Neutrophil senescence imparts sexual dimorphism in cancer
Description
Sex disparities is epidemiologically linked to non-reproductive cancer exampled by the difference of bladder cancer incidence, prognosis and mobility between sexes. In the past, great attention has been paid to the effectors of sex chromosome associated genes and hormones, yet how the intrinsic microbiome difference between the sexes orchestrates immune system to influence the sex disparities of tumors remains unclear. Here, we integrated cross-species single-cell RNA sequencing (scRNA-seq) data of human and mouse bladder tumor-infiltrating immune cells and identified a lipocalin-2+ (LCN2+) senescence-like neutrophil (LSLN) subpopulation that exclusively present in the male tumor microenvironment, and predict a poor prognosis for male patients with bladder cancer.

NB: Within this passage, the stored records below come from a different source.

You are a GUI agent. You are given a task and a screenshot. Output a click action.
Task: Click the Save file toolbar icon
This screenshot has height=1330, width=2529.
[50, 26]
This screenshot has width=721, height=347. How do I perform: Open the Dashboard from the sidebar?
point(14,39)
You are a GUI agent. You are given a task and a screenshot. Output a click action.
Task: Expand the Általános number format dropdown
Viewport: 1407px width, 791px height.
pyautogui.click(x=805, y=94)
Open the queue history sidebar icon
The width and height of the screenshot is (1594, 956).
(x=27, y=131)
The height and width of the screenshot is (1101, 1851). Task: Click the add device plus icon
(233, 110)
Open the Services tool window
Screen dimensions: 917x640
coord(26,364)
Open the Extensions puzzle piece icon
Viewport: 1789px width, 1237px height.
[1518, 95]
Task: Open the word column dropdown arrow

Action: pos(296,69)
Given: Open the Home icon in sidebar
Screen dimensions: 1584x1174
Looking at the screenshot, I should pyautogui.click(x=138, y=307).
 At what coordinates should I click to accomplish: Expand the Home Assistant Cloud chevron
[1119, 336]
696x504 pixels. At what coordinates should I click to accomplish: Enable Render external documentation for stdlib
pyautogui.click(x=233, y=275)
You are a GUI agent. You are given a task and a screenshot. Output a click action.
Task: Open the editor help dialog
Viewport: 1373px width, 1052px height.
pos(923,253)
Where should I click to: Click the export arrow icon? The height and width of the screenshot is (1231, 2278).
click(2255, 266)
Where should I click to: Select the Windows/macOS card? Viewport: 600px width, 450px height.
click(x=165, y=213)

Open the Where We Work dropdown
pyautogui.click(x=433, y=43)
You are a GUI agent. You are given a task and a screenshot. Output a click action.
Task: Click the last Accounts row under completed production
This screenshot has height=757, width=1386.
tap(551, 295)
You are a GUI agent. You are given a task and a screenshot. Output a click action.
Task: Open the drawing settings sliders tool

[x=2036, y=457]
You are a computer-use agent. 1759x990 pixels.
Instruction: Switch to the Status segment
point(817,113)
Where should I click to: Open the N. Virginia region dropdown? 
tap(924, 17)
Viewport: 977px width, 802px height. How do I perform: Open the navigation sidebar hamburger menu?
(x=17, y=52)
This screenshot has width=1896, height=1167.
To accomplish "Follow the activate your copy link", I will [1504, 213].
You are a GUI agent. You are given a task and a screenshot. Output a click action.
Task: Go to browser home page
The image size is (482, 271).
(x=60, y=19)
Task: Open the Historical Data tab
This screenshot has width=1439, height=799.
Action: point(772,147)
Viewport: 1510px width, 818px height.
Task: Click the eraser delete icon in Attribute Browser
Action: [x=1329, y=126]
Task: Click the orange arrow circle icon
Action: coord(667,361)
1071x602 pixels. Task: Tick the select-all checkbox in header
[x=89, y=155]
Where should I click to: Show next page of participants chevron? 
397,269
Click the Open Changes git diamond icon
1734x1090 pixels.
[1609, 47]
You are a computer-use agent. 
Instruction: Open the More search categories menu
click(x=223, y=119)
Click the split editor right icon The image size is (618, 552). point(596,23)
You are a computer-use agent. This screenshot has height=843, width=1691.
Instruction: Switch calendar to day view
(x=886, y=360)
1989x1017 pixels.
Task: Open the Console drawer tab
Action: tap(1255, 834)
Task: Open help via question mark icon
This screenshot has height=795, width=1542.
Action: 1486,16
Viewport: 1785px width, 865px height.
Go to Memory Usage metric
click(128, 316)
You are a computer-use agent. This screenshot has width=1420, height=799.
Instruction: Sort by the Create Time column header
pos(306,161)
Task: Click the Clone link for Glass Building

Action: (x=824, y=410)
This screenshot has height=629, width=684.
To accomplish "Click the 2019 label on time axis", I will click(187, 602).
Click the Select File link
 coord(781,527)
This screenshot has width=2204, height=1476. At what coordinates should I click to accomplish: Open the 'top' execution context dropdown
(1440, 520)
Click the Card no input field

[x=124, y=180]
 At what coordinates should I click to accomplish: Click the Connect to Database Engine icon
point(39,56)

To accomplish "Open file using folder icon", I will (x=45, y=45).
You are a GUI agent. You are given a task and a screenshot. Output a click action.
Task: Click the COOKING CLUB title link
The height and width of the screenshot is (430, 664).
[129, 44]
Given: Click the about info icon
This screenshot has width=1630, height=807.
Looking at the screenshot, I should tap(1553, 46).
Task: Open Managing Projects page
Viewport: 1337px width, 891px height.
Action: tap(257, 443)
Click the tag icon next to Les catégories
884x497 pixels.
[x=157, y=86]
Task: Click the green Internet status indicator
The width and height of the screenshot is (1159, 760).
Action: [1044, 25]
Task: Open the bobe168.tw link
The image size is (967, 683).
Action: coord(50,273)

By selective depletion of this senescence-like neutrophils, we demonstrate that LSLNs exert a potent immunosuppressive function to impair T cell activity, and thereby limiting anti-tumor immunity. More importantly, the differently enriched LSLNs between sexes was attributed to a gut anaerobic bacterium, Alistipes shahii, which populates in females rather than males. We show that A. shahii-associated metabolite lurasidone directly target LCN2 in LSLNs. By freeing Fe2+, lurasidone induced ferroptosis; thus, eliminating this neutrophil subset and promoting antitumor immunity in females. While males lacking A. shahii and its associated metabolite lurasidone led to the survival of LSLNs. Together, our findings unveil a novel mechanism involving the microbiota-lurasidone-LCN2 circuit, which operates independently of sex hormones and chromosomes, contributing to the sexual dimorphism in bladder cancer. Importantly, these findings underscore the therapeutic potential of lurasidone, an FDA-approved drug, for male cancer patients.